Но Мак думал о другом. Надо во что бы то ни стало завязать связи с подпольем, но так, чтобы сохранить их, когда интервенты будут отброшены в море. Надо разыскать среди будущих хозяев Приморья таких лиц, которые будут склонны войти в контакт. Да, именно «войти в контакт»! Прекрасное выражение. Надо отравить их лестью, чтобы они попытались делать «свою» политику; отравить их корыстью, чтобы они думали о себе больше, чем о своей революции; отравить их неверием в силы народа, чтобы они обратили взоры за океан, чтобы они попросили помощи; отравить честолюбием, узнать их страсти, пороки, слабые места, ошибки, чтобы потом играть на этом со счётом 100: 0 в свою пользу… Борьба с большевиками временно переходит в другую фазу. Но эти «лица» — пока Мак-Гаун не мог назвать никого — должны были облегчить возвращение сюда парней из Штатов, чтобы начать второй тайм большой игры, первый тайм которой проигран!

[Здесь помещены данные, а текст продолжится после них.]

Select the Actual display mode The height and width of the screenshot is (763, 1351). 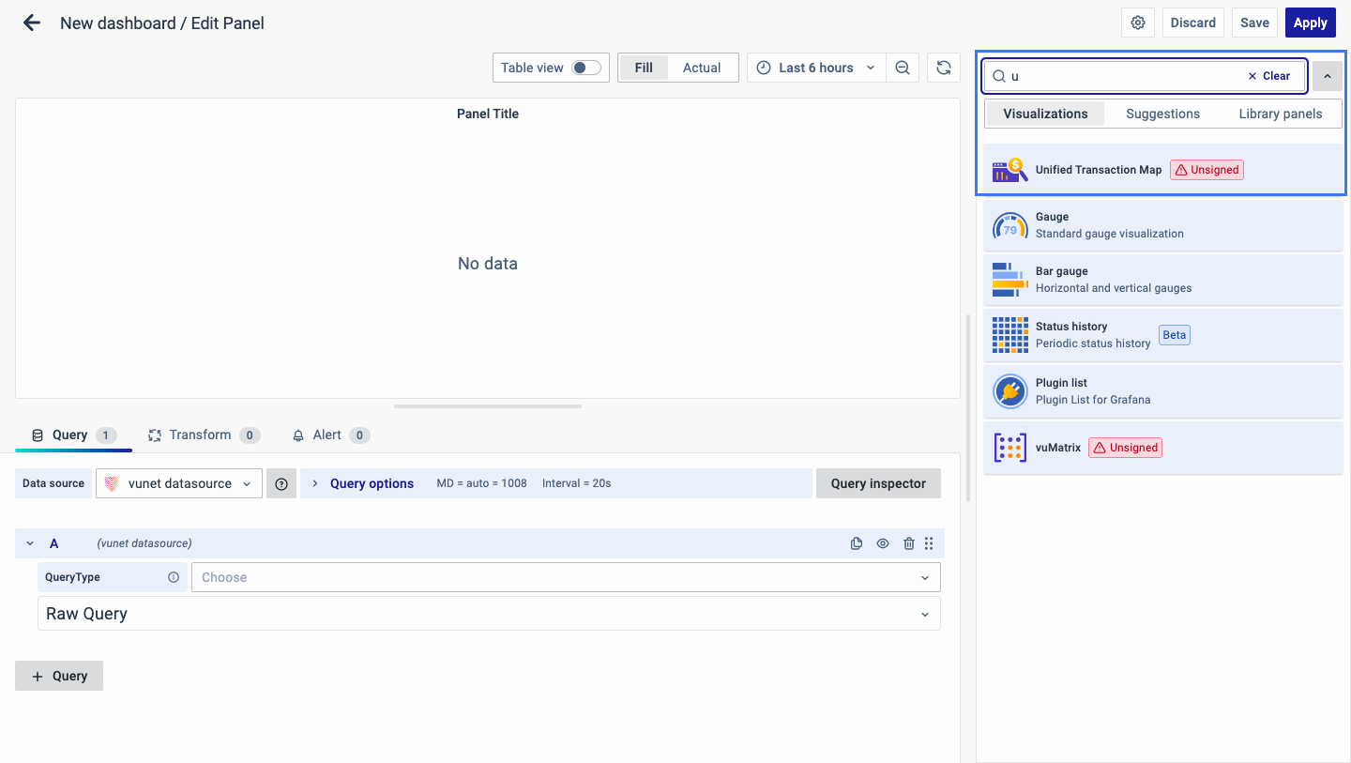pos(701,68)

Неприятно сознаваться в проигрыше, и Мак-Гаун досадливо поморщился. Хорошо там, в Белом доме, делать большую политику и намечать пути её осуществления… Дело идёт не так гладко, как хотели бы хозяева! Кланг сумел связаться лишь со всякой швалью, которую большевики и не допустят к делам. Паркер — трудно было предположить, что он окажется таким слюнтяем, — вернулся из своей поездки с носом, и, кажется, совсем охладел к мысли, которая так понравилась ему раньше. Смит прибежал, как молодой осел с клочком сена в зубах, и принёс радостную новость, что он установил кличку председателя подпольного областкома, — «дядя Коля»! Олух! Как будто об этой кличке Мак-Гаун ничего не знал раньше…

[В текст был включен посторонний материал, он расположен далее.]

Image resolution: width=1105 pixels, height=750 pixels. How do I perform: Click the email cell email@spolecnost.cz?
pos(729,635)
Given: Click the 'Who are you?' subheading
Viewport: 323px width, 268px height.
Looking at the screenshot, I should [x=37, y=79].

Караев напрасно подозревал Суэцугу в показном благочестии. Суэцугу не «выламывался», он был православным. Присутствуя в соборе, он хорошо понимал все происходящее — и не только церковную службу. Теперь, молясь, он невольно думал о своём пребывании в России, которое — он не мог не видеть этого — приближалось к концу… В войну 1914 года, по окончании кадетского корпуса, его вызвали повесткой военного министерства для разговоров на частную квартиру. Разговор с Суэцугу вёл седоватый человек в гражданском платье, секретарём которого был капитан разведывательной службы… После этого разговора Суэцугу стал посещать школу русской духовной миссии в Токио, выделился среди прочих учеников своим вниманием к русскому языку и догматам православия и был крещён. Никто в духовной миссии не знал, что одновременно Суэцугу посещал другую школу, о которой он не имел права говорить. Когда он с успехом овладел всем, что, по мнению некоего высокого лица, было для него необходимо, ему предложили выехать в Россию, поселиться во Владивостоке и… на время забыть, что он японец. Никто не тревожил его в течение нескольких лет, и Суэцугу терзался, боясь оказаться забытым. Но о нем не забыли! Он опять встретился с седоватым человеком, на этот раз в каюте крейсера «Ивами» на владивостокском рейде. Начальник говорил очень тихо, так что, Суэцугу вынужден был весь превратиться в слух, чтобы не пропустить ни одного слова. Это были очень большие слова!.. Ноги побледневшего Суэцугу плохо повиновались ему, когда он вышел из каюты и ступил на палубу, загудевшую под его шагами; пронзительный ветер со снегом кружился вокруг него, когда он спускался по верёвочному трапу куда-то вниз, в темноту, пока его не подхватили снизу чьи-то сильные руки и не поставили на палубу катера, тотчас же отвалившего от «Ивами». Этого вечера Суэцугу никогда не забыть! Не забыть также и того, что последовало потом. Сердце у Суэцугу забилось при этих воспоминаниях. Однако бушевавшие в его груди чувства никак не отразились на его лице… С тех пор все, что делал Суэцугу, было исполнено глубочайшего смысла и значительности. Если бы Караев мог присмотреться к тому, что было очень хорошо запрятано в глазах Суэцугу, он не увидел бы в нем подобострастия при взгляде на Дитерихса. Это было совсем другое чувство.